Entries taken from a collection —
•••••
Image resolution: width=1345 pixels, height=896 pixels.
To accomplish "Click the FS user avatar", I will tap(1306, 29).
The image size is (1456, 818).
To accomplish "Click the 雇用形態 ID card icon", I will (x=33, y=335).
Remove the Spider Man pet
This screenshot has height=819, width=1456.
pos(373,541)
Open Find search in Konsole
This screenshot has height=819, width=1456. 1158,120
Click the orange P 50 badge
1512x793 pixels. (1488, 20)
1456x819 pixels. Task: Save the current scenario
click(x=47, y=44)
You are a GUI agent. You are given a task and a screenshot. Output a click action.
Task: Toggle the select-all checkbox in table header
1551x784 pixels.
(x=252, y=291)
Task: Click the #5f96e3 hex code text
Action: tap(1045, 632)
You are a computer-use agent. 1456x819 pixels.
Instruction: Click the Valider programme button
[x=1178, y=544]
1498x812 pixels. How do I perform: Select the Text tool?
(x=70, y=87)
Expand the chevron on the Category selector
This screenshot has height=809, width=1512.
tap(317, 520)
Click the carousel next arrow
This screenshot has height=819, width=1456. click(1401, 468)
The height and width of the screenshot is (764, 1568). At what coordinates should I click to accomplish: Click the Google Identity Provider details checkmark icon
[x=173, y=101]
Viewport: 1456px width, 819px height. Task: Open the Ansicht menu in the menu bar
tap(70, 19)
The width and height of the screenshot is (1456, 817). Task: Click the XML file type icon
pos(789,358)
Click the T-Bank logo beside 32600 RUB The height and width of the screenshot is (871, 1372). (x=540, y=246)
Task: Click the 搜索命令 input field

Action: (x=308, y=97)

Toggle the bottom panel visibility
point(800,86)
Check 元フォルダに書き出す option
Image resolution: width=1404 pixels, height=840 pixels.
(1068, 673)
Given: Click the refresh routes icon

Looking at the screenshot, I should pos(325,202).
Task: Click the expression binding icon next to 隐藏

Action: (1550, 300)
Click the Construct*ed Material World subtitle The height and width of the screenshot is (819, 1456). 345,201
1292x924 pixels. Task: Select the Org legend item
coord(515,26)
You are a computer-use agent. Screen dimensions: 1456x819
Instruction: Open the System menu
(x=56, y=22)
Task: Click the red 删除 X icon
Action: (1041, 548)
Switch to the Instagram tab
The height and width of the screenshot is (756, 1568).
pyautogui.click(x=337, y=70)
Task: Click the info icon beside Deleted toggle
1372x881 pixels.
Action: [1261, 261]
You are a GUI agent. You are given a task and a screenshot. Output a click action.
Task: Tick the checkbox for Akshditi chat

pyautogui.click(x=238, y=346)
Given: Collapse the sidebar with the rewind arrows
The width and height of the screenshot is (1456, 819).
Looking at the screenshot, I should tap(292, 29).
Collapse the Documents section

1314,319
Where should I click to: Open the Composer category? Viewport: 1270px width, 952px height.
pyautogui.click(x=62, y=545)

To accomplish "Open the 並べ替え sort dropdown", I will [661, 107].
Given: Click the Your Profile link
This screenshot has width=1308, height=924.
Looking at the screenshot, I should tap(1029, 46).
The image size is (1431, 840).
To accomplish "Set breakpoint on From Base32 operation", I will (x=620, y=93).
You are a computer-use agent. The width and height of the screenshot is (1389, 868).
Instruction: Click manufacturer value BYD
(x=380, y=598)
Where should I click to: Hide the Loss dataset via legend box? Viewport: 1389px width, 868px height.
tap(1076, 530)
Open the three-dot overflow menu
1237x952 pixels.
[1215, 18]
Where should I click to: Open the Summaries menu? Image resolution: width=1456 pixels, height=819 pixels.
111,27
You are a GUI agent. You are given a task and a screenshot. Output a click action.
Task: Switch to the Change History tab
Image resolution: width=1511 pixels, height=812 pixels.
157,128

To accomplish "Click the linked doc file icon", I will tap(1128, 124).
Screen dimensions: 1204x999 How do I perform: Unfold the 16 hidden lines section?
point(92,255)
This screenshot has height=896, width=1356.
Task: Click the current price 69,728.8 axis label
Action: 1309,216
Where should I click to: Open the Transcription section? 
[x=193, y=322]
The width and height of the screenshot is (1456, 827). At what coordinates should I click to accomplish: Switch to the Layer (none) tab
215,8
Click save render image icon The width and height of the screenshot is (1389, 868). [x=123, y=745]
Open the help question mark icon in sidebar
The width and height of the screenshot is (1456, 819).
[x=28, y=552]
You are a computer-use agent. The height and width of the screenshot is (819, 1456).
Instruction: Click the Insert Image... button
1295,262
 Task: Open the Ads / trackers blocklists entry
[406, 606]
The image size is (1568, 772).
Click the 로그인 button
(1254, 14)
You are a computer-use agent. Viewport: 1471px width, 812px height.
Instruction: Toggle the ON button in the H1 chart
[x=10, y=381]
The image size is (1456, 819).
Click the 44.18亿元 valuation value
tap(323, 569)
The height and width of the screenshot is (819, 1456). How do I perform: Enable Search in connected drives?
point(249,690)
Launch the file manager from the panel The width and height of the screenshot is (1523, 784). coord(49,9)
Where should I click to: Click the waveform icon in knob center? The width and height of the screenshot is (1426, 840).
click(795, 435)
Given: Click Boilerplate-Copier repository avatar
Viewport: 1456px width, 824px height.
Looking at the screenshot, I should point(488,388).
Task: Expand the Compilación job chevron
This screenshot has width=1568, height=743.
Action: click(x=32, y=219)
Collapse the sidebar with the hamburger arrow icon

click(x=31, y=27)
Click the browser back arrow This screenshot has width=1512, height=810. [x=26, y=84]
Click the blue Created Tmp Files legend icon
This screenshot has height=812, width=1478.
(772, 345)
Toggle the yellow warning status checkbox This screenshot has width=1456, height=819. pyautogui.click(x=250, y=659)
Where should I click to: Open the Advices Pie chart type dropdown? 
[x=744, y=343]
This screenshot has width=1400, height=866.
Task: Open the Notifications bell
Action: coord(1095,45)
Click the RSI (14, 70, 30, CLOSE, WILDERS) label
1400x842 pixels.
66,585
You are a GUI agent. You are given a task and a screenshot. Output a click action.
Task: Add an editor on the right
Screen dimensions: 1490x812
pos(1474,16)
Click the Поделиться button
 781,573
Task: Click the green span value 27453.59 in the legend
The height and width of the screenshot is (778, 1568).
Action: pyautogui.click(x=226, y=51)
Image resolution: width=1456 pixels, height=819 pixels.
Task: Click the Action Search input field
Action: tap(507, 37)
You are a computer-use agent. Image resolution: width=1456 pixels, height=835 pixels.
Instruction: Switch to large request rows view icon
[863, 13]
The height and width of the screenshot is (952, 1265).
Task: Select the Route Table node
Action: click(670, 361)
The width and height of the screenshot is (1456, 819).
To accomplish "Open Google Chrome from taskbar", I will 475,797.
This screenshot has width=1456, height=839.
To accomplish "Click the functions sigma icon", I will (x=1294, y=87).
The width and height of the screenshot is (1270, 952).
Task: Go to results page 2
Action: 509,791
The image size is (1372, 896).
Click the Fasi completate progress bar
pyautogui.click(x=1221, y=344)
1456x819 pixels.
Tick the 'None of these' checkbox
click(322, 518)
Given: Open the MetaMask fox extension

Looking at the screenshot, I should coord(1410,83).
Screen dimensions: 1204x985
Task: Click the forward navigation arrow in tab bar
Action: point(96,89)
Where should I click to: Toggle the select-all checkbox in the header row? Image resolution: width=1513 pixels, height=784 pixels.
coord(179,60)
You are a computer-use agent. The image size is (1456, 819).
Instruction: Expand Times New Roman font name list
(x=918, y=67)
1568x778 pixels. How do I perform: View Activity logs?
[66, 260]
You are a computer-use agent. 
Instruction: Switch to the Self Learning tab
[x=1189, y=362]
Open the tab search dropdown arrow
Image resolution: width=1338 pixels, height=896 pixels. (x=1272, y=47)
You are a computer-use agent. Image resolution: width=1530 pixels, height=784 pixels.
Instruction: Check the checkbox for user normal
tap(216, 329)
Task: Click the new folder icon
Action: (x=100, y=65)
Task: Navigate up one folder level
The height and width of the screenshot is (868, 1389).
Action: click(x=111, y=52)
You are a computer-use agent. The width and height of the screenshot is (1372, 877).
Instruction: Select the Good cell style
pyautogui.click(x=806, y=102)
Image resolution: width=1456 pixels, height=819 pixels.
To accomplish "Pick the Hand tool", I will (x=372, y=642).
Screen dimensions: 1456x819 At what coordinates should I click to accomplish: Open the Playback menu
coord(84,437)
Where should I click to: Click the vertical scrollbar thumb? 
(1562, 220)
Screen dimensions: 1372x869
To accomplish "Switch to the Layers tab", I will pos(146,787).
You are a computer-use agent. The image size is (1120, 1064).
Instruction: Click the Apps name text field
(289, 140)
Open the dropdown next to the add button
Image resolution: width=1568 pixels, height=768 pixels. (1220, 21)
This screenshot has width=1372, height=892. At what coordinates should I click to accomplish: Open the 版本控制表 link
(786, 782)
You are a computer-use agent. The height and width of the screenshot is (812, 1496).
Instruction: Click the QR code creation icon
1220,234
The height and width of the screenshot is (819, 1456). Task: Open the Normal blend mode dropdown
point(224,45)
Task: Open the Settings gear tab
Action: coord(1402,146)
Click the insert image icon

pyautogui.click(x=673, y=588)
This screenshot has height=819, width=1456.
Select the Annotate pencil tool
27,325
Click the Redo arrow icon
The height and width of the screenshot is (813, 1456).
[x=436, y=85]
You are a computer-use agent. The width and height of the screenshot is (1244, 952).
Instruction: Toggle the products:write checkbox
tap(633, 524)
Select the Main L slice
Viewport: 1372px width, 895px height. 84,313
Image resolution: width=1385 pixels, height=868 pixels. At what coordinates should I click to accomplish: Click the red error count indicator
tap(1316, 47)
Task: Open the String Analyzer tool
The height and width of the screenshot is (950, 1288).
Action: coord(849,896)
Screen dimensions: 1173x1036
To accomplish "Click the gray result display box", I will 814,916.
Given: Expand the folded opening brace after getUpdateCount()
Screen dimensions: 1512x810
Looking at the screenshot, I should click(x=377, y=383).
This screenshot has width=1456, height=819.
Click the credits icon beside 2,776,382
•••••
ABOUT THIS EXERCISE — From the records above, return each line where "beside" occurs.

EXERCISE RESPONSE —
Click the T-Bank logo beside 32600 RUB The height and width of the screenshot is (871, 1372). (x=540, y=246)
Task: Click the info icon beside Deleted toggle
Click the credits icon beside 2,776,382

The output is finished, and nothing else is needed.